McKinney is fiercely passionate about Ole Miss, her father’s alma mater, and the same goes for Blaylock’s pride in Mississippi State. McKinney will pull for Mississippi State when Blaylock is playing while he’ll cheer for the Rebels when McKinney’s on the field, but that’s as far as the support for the other schools goes.
“His mom will make sure to point out that this is the only Rebel we like, and I think it’s taken my parents a little while to say something about Bulldogs because I even have a hard time saying it,” McKinney says. “I can’t say the Hail State thing. That’s unruly of an Ole Miss Rebel to say that. I’ll say, ‘Go Brant,’ and that’s all.”

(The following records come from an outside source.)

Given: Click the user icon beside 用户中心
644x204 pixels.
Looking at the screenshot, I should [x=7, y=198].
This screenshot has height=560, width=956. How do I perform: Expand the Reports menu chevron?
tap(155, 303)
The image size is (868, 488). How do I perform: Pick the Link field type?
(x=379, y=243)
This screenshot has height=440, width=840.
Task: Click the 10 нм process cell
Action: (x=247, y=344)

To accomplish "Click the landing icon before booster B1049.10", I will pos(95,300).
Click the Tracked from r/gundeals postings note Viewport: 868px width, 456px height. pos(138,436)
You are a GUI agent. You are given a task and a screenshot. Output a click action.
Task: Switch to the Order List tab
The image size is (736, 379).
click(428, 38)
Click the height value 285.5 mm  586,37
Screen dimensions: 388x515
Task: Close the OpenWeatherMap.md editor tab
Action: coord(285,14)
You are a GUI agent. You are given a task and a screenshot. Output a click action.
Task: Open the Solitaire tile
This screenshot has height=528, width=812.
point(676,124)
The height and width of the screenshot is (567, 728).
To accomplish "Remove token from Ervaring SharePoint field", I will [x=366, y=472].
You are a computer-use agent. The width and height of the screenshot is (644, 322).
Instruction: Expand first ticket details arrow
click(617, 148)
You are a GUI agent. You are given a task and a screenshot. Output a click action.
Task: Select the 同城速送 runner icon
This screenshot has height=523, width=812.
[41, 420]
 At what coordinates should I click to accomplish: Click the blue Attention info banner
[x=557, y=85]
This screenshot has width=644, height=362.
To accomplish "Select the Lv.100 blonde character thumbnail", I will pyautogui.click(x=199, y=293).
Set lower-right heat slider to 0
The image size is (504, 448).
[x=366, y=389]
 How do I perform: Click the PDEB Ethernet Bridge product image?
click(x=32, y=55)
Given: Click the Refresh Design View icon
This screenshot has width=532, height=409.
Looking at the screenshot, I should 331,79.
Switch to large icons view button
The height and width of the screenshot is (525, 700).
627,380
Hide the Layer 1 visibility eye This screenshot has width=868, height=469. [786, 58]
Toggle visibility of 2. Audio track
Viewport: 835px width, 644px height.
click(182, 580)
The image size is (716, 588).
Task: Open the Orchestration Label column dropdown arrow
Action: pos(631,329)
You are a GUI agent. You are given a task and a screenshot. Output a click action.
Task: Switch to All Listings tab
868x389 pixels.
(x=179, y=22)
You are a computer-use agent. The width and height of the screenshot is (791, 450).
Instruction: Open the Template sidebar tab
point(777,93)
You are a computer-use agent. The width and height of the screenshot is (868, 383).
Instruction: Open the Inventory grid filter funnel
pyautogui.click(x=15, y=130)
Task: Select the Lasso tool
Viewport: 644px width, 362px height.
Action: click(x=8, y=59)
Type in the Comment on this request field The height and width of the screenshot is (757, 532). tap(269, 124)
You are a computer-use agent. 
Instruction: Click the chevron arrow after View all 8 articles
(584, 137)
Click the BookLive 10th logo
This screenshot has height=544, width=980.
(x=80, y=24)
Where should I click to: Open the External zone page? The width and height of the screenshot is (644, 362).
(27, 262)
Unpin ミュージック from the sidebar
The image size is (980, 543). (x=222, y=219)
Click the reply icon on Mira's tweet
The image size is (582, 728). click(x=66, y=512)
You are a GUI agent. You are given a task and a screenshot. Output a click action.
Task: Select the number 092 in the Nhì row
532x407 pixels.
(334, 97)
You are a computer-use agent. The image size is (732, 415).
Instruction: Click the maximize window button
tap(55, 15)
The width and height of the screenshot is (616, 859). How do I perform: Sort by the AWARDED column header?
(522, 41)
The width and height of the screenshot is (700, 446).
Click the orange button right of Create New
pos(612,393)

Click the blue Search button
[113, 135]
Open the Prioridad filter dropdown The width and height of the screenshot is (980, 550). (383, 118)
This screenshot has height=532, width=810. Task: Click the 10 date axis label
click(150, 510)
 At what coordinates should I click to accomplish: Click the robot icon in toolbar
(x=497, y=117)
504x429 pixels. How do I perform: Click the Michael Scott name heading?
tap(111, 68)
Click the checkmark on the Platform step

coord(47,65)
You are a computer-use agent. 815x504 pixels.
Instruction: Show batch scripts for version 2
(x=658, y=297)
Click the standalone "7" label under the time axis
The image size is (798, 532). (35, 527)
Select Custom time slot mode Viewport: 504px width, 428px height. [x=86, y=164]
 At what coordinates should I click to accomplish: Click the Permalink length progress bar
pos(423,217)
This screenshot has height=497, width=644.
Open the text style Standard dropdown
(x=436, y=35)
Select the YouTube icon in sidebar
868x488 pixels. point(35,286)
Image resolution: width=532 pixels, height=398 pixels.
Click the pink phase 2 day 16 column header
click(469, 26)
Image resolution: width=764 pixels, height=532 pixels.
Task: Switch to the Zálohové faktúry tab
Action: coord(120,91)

Being together while watching Ole Miss and Mississippi State play each other in other sports isn’t the most comfortable thing for either of them, but they can tolerate it. “It never gets to the point where I want to fight him or anything,” McKinney says.
But Egg Bowls, McKinney admits, are the worst.
The two have sat together for all three of them since McKinney’s been in college. That includes last season when Blaylock, sporting a maroon Mississippi State shirt, watched the Bulldogs’ 55-20 demolition of Ole Miss from the student section at Vaught-Hemingway Stadium.
“It is so hard to sit next to him in Vaught-Hemingway Stadium and watch us play Mississippi State. It drives me nuts,” McKinney says. “I don’t hear the end of it. I’m never right and he’s never right. That’s the only thing we ever argue about. … The thing is he’s got bragging rights for the next year when we play them, and that’s the worst part about it.”
After thinking for a few seconds, McKinney says that’s as heated as she can remember things getting between them. Then she pauses again.
“Sometimes I just want to knock him out,” she adds with a laugh.
Once they’re done ribbing each other, perspective kicks in. McKinney says Blaylock could very well be the one, and it’s going to take a lot more than a good old-fashioned rivalry to come between these two.
“At a certain point, we’re just like, ‘Hey, it’s a sport. It is what it is,'” McKinney says. “And then whatever.”
Truth be told, their relationship isn’t all that odd.
The two grew up together in Southaven and went to the same elementary, middle and high schools. Their families live in the same neighborhood.
“Two streets away,” McKinney specifies.
The way McKinney tells it, Blaylock had a crush on her in the seventh grade but she “didn’t quite like him back.” But he grew on her, and the two began dating when McKinney was a junior at Desoto Central High and Blaylock was a sophomore.
It was the same year McKinney committed to Ole Miss, which came in with a late scholarship offer to save the couple from a situation where those occasional commutes would’ve been virtually impossible. Had Ole Miss not entered the picture, McKinney would be at Arkansas.
“That was my biggest recruiter,” McKinney says. “We laugh about it now because we’re like, ‘I don’t know what we would’ve done.’ It would’ve been a six-hour distance between the two.”
Her emotions were quite the opposite when Blaylock told her he wouldn’t be joining her in Oxford. Blaylock was recruited by Ole Miss and Mississippi State, but the Bulldogs offered first with a “better scholarship,” McKinney says.
McKinney jokes that she should’ve tried to be a little more persuasive, but she kept a level head about it once the initial disappointment wore off. She says she ultimately didn’t want Blaylock choosing a school based on her.
“Who knew where we were going to end up?” she says.
But here they are, continuing to pull for each other when one’s team is playing the rival school and putting up with each other when they’re not. McKinney says it’s Blaylock’s idea for the two to become Memphis fans once their playing days are over to better handle that because neither is letting any Ole Miss or Mississippi State décor into their future home if it gets to that point.
“Both our families kind of grew up Memphis fans anyway, so I don’t know how opposed I am to that,” she says. “It’d be all right I guess.”
For now, they’re about as content as a couple in their situation can be.
“At this point, I’m so glad he went there,” McKinney says. “I could not see him at any other school, and I certainly couldn’t see myself at any other school either.”